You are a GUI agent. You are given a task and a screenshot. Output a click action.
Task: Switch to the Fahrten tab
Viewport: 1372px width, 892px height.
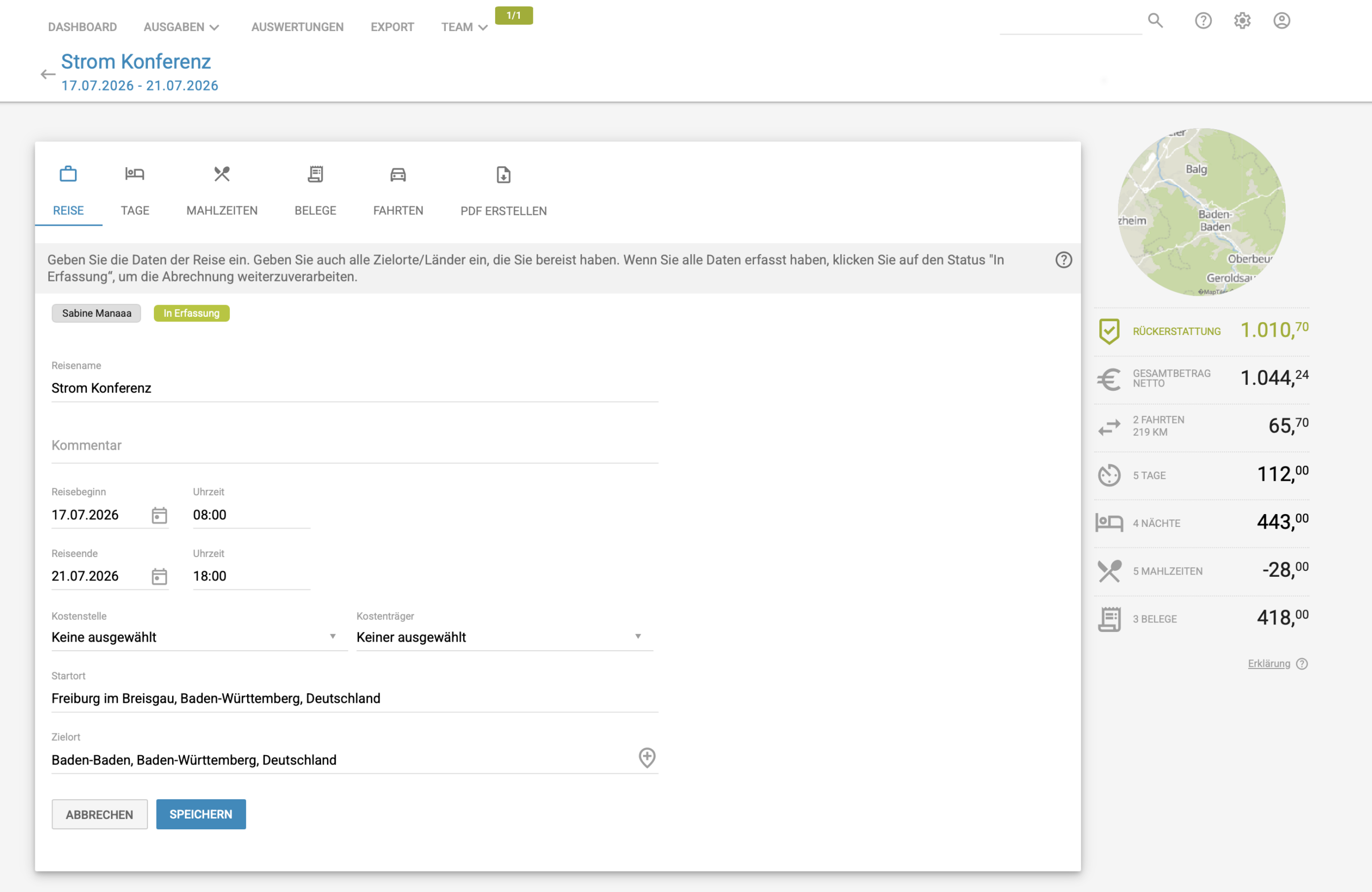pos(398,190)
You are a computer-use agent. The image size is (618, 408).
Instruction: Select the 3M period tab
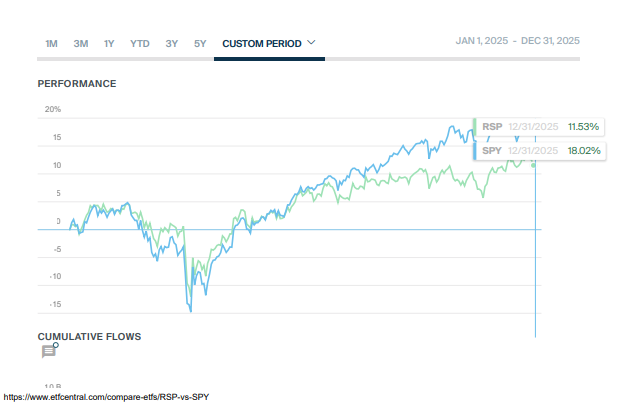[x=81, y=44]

────────────────

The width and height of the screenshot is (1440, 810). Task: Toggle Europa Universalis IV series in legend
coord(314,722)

────────────────

What is required = Each line in the data that holds the string "agent" needs to be copied.

Finished exercise =
You are a GUI agent. You are given a task and a screenshot. Output a click action.
You are a computer-use agent. The image size is (618, 408).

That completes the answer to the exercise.